FILE - Montana business

Yokie Johnson, center, walks with her husband, Lee, left, and their daughter, Rose, 15, into their restaurant, MontAsia, in Fishtail, Mont., Friday, June 17, 2022. The main road into Fishtail was washed away by the recent floodwaters and the Johnsons worry the lack of traffic will hurt their business. F

(The Center Square) – Inflation is partially offsetting Montana's "historic wage growth," Montana Chamber of Commerce President and CEO Todd O'Hair told The Center Square in an interview.

Last year, Montana added almost 13,000 jobs that paid over $50,000 annually, according to state employment data. That was 3,000 jobs over Gov. Greg Gianforte's goal, his office said.

“We got there by cutting red tape and other unnecessary burdens on job creators, attracting new cutting-edge businesses to bring good-paying jobs to Montana, and investing in our workforce to ensure Montana workers have the skills they need,” Gianforte said in a statement last month.

But inflation is eating into those wage gains, according to O'Hair. Prices in the Western U.S. have gone up 8.3% in the past 12 months, the Bureau of Labor Statistics' consumer price index shows.

"We're seeing significant inflation particularly in those areas that are most critical for day-to-day life," he said. "Meat prices are up. Milk prices are up. Egg prices are up. Fuel prices are up in a state like Montana where people have to travel longer distances, increased fuel prices are a really big erosion on wage growth."

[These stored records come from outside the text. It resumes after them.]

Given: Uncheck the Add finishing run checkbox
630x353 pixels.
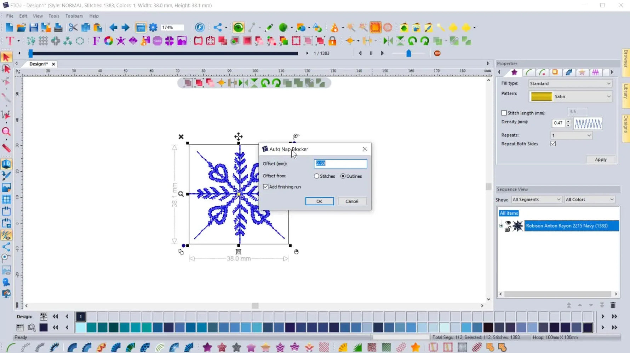Looking at the screenshot, I should tap(266, 187).
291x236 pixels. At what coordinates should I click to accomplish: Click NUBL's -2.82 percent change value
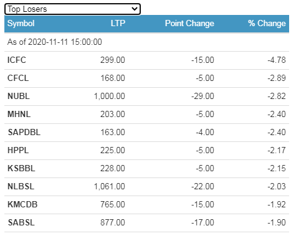pyautogui.click(x=277, y=97)
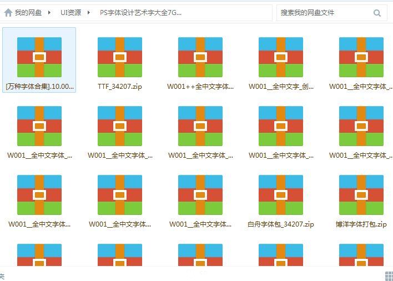This screenshot has width=393, height=281.
Task: Click the 博洋字体打包.zip file name text
Action: tap(361, 224)
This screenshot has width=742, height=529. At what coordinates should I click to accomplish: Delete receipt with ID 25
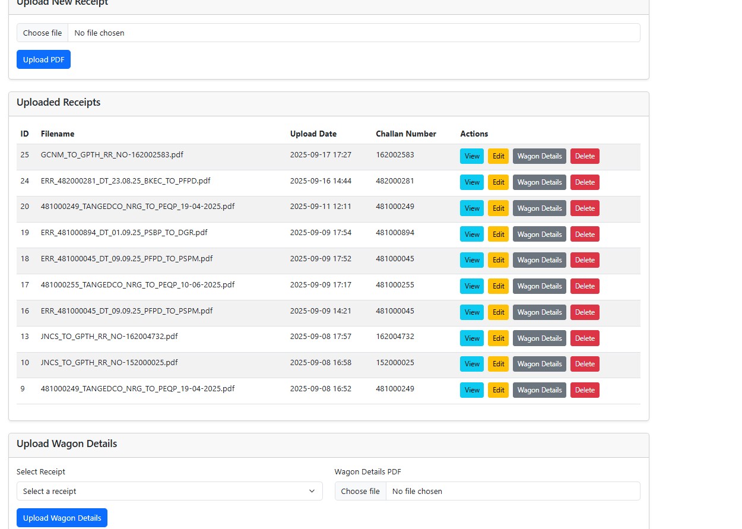click(584, 156)
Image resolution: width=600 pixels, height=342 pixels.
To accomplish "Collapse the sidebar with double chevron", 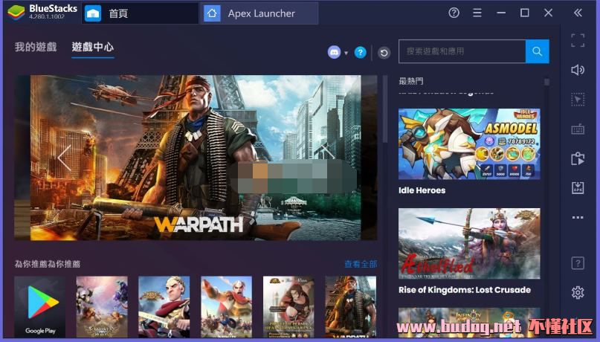I will click(578, 13).
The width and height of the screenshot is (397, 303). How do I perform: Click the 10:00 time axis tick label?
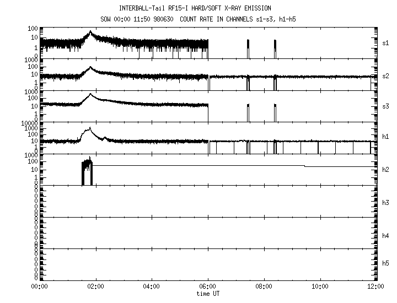pyautogui.click(x=320, y=287)
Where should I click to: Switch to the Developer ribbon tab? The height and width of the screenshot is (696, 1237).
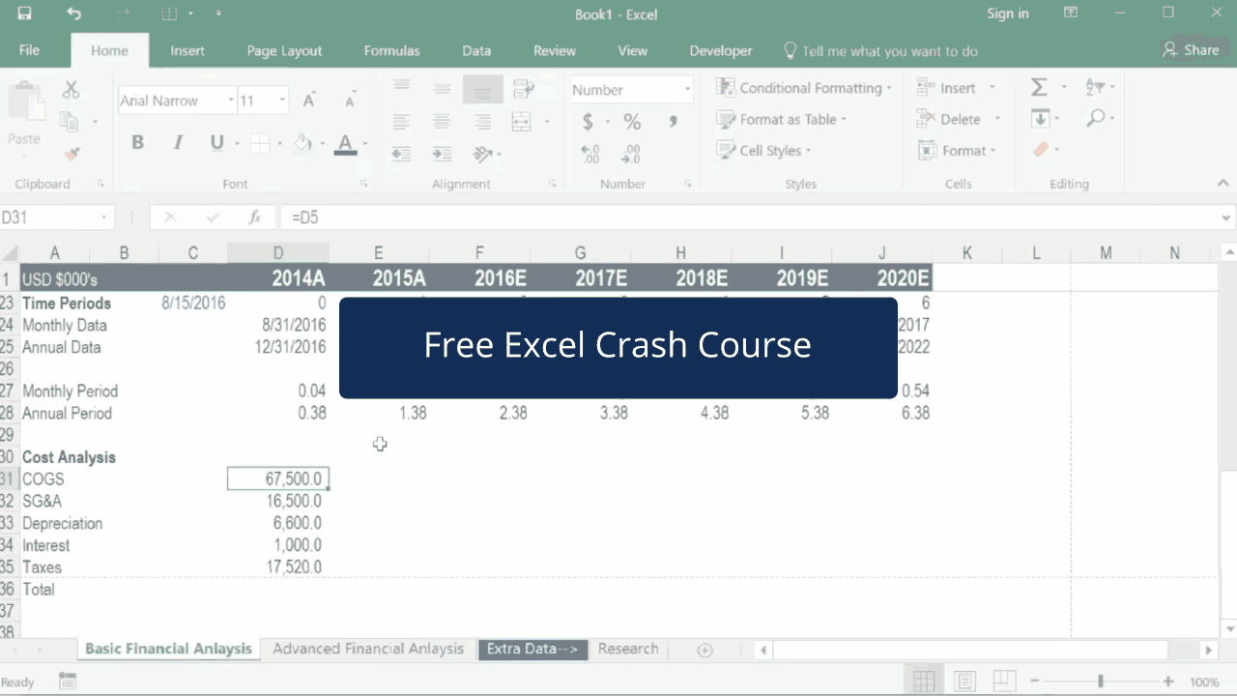pos(721,50)
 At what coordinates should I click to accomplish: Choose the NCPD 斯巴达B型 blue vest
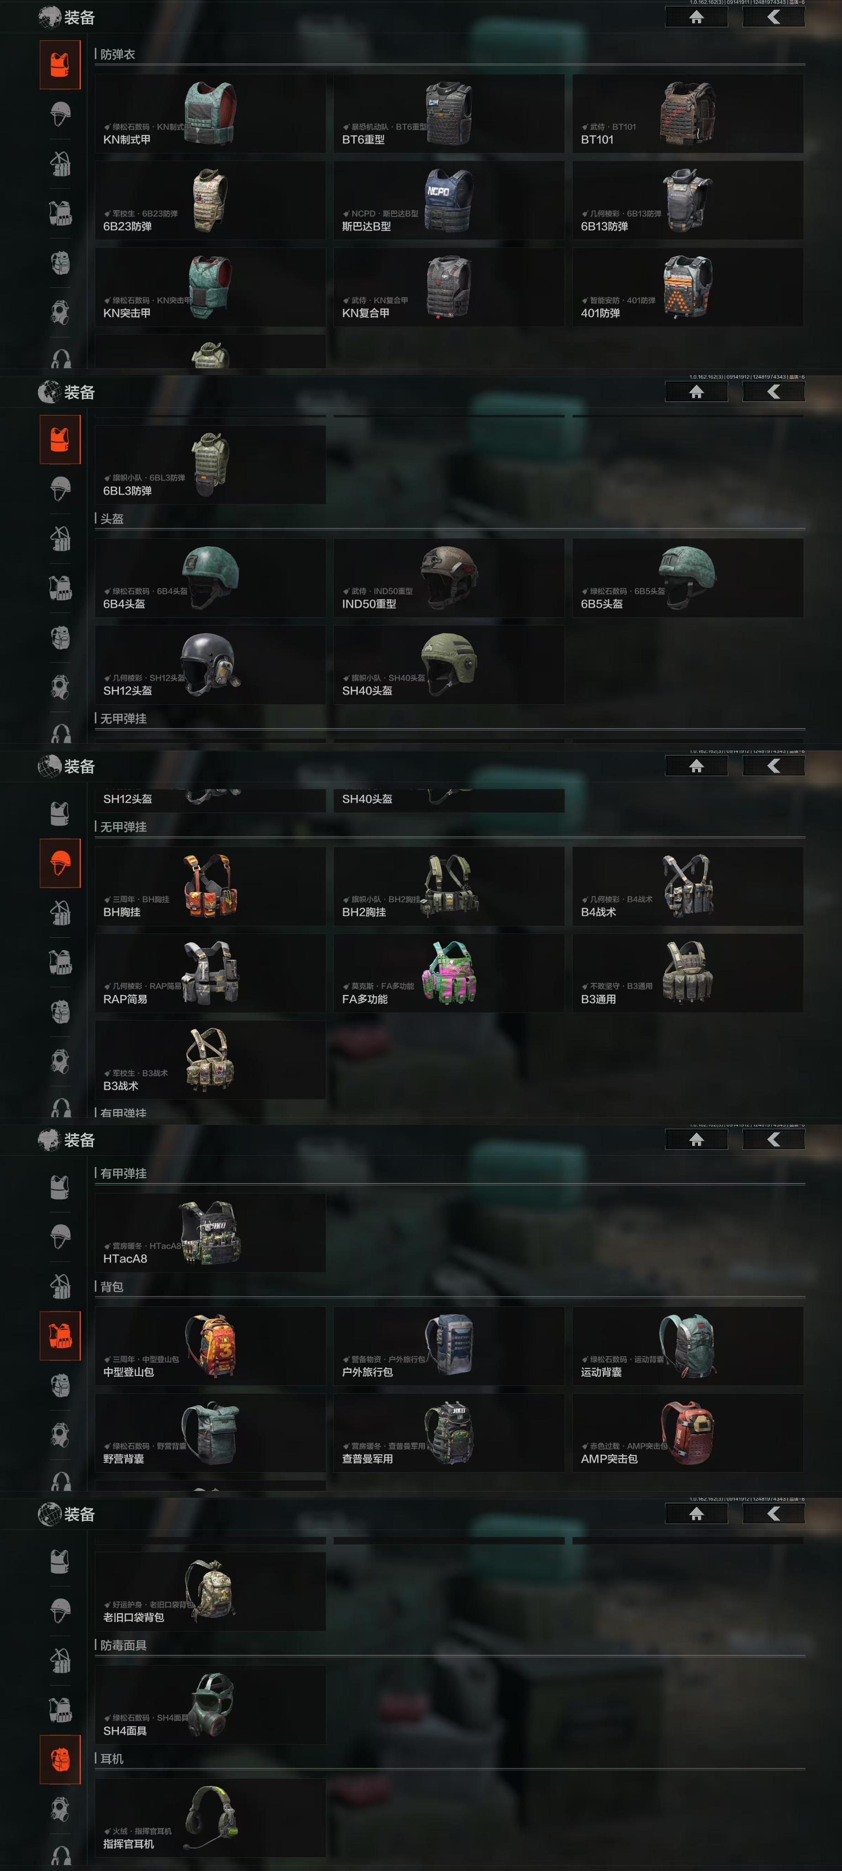coord(448,200)
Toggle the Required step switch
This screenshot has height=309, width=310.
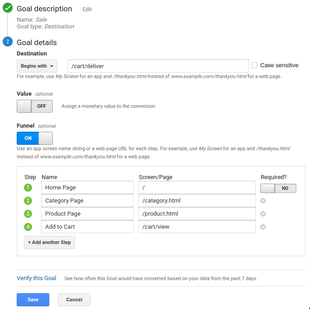[278, 188]
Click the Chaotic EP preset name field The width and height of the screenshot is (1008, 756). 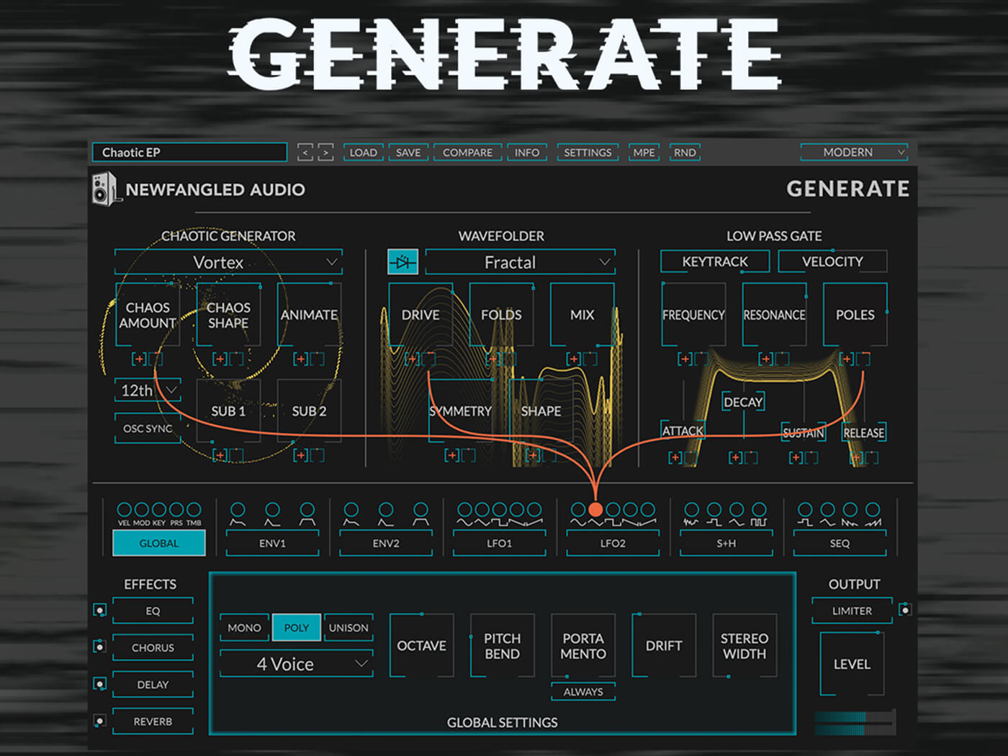pos(189,152)
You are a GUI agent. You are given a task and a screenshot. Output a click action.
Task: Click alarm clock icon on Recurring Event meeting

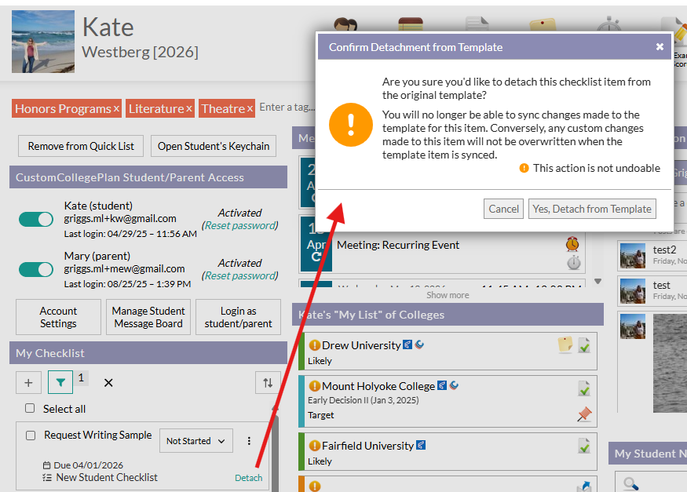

There could be more pain on the horizon, according to O'Hair.

"One of our largest utilities just put in a rate increase request for electricity for almost 16%," he said. "That is due at least in part to inflation. Everything for them is costing more. We're similar to other states in that we are seeing some of the historic wage growth being consumed by just the cost of living which is also rising rapidly."

Labor shortages also remain a problem in Montana, even with the increased wages, the chamber president said.

"I went by a McDonald's the other day and the sign said the starting wage was up to $20 an hour," O'Hair said. "We still see businesses that can't get people, even though the wages are up."

Rising fuel prices also led some tourists to cancel reservations this summer in Montana, he added, a problem made worse by the floods at Yellowstone National Park. Overall energy prices in the West are up 28.5% over the last 12 months, according to the BLS.

While future economic trends are difficult to predict for the state, O'Hair is still optimistic.

"If things are relatively the same, I would say we will have a good year next year," he said. "But it's a new world, right? Everybody is trying to figure out what this means."